IBM / transition-amr-parser

SoTA Abstract Meaning Representation (AMR) parsing with word-node alignments in Pytorch. Includes checkpoints and other tools such as statistical significance Smatch.
Apache License 2.0
231 stars 46 forks source link

Infinite loss when fine-tuning #50

Open Spongeorge opened 1 year ago

Spongeorge commented 1 year ago

I'm trying to fine-tune the AMR3.0 large SBART checkpoint on another dataset, but during training I get the following warnings:

2023-04-29 00:02:05 | WARNING | tensorboardX.x2num | NaN or Inf found in input tensor.
2023-04-29 00:02:05 | WARNING | tensorboardX.x2num | NaN or Inf found in input tensor.
2023-04-29 00:02:05 | WARNING | tensorboardX.x2num | NaN or Inf found in input tensor.
2023-04-29 00:02:05 | WARNING | tensorboardX.x2num | NaN or Inf found in input tensor.
2023-04-29 00:02:05 | INFO | train | {"epoch": 1, "train_loss": "inf", "train_nll_loss": "inf", "train_loss_seq": "inf", "train_nll_loss_seq": "inf", "train_loss_pos": "0.710562", "train_nll_loss_pos": "0.710562", "train_wps": "687.9", "train_ups": "0.51", "train_wpb": "1354.7", "train_bsz": "55.2", "train_num_updates": "71", "train_lr": "1.87323e-06", "train_gnorm": "17.868", "train_loss_scale": "8", "train_train_wall": "45", "train_wall": "158"}

In my config I set the fairseq-preprocess arguments as:

FAIRSEQ_PREPROCESS_FINETUNE_ARGS="--srcdict /content/DATA/AMR3.0/models/amr3.0-structured-bart-large-neur-al/seed42/dict.en.txt --tgtdict /content/DATA/AMR3.0/models/amr3.0-structured-bart-large-neur-al/seed42/dict.actions_nopos.txt"

and train args as:

FAIRSEQ_TRAIN_FINETUNE_ARGS="--finetune-from-model /content/DATA/AMR3.0/models/amr3.0-structured-bart-large-neur-al/seed42/checkpoint_wiki.smatch_top5-avg.pt --memory-efficient-fp16 --batch-size 16 --max-tokens 512 --patience 10"
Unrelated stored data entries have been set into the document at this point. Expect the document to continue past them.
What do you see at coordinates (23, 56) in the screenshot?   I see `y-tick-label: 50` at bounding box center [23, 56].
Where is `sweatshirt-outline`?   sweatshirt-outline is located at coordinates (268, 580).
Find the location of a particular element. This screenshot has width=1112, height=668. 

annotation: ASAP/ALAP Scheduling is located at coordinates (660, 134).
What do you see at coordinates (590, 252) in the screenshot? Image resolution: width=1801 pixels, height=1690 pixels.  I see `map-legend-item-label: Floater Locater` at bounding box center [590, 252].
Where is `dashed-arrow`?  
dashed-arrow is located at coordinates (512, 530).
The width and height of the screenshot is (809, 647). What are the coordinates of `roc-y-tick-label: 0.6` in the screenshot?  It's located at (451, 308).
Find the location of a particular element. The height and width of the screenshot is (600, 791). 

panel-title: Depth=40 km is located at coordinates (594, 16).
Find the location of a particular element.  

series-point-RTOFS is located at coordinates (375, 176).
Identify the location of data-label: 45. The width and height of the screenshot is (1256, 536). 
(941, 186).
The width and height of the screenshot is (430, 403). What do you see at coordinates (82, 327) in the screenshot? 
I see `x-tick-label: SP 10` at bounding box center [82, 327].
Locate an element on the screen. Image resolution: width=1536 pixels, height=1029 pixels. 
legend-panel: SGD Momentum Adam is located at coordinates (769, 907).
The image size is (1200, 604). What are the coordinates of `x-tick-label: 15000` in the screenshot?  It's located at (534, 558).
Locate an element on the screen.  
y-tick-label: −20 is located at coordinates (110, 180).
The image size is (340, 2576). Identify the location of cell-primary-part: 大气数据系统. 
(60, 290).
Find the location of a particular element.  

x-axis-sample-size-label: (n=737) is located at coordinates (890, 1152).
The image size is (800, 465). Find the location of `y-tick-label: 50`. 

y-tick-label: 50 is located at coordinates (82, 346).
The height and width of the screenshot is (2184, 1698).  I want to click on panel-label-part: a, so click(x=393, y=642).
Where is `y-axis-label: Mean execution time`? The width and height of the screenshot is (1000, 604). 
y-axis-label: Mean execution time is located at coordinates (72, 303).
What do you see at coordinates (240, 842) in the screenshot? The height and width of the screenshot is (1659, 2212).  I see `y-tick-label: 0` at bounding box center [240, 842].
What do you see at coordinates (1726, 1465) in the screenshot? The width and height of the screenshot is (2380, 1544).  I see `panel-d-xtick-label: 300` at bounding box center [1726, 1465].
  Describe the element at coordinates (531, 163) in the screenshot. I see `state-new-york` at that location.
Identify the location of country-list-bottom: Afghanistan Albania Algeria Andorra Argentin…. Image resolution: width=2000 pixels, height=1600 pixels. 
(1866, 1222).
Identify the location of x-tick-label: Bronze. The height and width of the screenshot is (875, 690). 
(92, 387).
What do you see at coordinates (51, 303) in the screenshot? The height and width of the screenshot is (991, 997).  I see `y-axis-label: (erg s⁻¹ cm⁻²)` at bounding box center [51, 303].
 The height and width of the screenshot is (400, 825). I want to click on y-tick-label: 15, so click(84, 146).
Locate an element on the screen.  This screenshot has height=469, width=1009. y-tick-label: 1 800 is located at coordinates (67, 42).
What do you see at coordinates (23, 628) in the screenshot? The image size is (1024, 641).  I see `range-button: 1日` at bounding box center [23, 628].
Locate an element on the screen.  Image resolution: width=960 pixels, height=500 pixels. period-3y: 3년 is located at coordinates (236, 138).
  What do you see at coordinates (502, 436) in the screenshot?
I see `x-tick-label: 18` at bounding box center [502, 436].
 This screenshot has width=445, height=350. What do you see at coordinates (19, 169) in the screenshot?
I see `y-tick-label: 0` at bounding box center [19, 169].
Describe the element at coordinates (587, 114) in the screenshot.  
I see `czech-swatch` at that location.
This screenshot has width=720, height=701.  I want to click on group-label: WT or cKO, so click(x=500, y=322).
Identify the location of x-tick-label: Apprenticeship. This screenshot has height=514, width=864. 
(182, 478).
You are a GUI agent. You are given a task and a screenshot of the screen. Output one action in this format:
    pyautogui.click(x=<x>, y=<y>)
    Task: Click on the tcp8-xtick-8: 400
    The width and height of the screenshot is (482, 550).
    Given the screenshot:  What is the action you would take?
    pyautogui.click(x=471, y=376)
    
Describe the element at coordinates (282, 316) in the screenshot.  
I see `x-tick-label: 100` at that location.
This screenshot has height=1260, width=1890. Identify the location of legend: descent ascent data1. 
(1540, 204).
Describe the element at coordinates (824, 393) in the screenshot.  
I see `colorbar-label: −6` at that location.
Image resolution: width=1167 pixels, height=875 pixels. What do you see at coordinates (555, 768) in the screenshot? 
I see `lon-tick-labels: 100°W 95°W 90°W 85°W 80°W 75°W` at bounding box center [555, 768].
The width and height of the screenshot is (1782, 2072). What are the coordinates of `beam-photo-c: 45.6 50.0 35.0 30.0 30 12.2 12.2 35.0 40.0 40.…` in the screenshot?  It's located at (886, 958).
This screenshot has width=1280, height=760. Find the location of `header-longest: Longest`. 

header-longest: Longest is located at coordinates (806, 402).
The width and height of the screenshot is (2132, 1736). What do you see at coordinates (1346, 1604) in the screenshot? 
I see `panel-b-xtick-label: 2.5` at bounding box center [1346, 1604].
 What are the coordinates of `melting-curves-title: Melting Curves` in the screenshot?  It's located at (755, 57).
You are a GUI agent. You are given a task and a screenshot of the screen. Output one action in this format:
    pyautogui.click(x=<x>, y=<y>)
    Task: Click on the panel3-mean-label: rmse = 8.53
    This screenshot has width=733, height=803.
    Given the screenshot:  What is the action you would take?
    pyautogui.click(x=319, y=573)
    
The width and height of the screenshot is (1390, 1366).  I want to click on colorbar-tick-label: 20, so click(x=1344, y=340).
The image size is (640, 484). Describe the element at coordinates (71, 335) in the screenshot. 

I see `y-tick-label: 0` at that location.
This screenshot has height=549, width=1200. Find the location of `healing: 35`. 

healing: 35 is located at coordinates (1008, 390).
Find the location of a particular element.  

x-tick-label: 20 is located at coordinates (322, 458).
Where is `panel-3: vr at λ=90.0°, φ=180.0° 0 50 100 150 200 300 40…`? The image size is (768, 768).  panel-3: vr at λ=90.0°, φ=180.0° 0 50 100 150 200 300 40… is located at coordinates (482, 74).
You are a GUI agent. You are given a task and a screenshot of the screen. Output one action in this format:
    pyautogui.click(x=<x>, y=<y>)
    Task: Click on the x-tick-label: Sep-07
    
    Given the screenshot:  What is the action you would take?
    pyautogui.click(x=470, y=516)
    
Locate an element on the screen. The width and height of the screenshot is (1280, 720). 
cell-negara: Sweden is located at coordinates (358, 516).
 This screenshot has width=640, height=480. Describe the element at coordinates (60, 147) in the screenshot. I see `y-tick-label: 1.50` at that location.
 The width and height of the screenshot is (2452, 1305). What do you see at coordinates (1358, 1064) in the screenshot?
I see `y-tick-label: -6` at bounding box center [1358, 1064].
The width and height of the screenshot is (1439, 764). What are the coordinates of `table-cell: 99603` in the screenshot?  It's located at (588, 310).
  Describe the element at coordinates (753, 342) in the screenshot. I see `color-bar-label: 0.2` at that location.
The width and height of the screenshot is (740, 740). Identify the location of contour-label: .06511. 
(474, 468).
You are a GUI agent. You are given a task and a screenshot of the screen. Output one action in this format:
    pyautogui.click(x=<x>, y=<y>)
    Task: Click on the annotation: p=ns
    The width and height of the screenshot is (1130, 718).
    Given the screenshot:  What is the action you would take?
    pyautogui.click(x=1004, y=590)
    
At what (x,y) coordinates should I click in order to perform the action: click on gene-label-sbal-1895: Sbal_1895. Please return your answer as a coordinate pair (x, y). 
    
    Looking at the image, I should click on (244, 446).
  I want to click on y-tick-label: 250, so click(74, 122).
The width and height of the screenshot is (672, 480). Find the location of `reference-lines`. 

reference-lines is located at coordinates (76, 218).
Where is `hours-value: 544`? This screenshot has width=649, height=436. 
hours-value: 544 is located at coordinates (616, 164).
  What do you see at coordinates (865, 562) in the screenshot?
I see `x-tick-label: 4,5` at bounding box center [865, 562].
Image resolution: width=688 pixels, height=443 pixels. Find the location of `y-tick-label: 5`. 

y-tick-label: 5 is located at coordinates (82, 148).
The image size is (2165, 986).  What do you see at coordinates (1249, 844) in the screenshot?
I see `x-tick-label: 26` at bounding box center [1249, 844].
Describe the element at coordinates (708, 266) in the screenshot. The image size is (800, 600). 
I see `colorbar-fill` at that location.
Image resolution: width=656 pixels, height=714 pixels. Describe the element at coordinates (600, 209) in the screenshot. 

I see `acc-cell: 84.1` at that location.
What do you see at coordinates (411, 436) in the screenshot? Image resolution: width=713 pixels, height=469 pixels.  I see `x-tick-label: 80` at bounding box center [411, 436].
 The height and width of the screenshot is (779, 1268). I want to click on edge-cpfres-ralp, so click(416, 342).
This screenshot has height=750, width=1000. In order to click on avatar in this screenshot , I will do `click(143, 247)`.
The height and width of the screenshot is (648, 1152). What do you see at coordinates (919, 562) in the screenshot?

Any ideas as to what I'm doing wrong? Thanks in advance.

Spongeorge commented 1 year ago

Output from tests/correctly_installed.sh

pytorch 1.10.1+cu102
cuda 10.2
Apex not installed
smatch installed
pytorch-scatter installed
fairseq works
[OK] correctly installed

I also tried with the wiki25 dataset downloaded in tests/minimal_test.sh and got the same issue, infinite loss in both training and validation, so I don't think its an issue with my input. During tests/minimal_test.sh the loss isn't infinite, though.